━━ DATASET EXCERPTS

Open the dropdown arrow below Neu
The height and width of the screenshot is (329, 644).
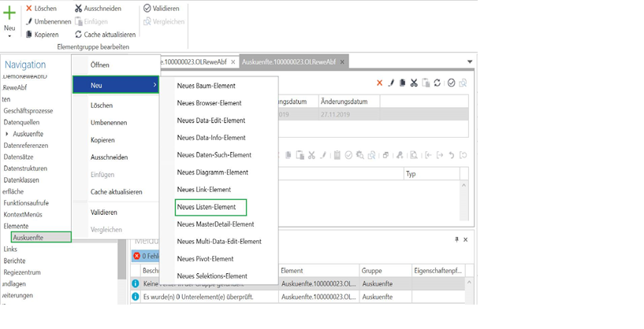pos(9,36)
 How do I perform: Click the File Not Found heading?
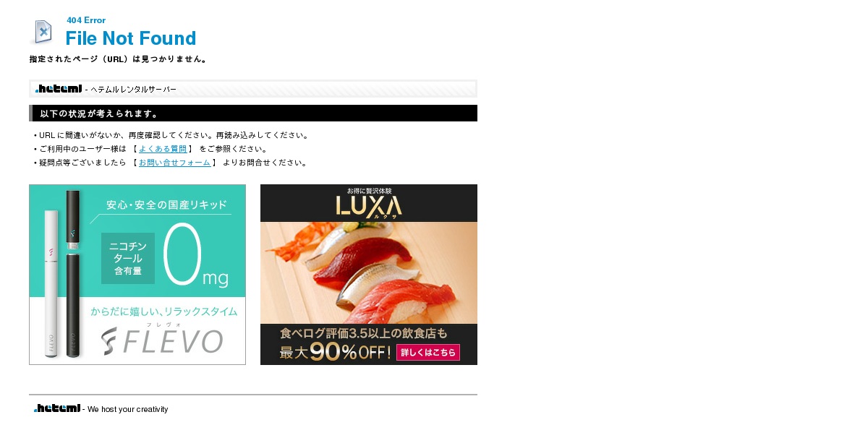131,38
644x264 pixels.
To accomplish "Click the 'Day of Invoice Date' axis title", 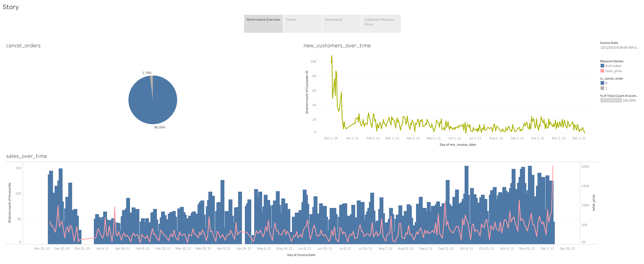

━━━━

TASK TO COMPLETE:
None of the pictures belong in the copy; repeat all other material exactly.

SOLVED EXERCISE:
Open the dropdown arrow below Neu
The height and width of the screenshot is (329, 644).
pos(9,36)
 How do I perform: Click the File Not Found heading?
131,38
644x264 pixels.
To accomplish "Click the 'Day of Invoice Date' axis title", 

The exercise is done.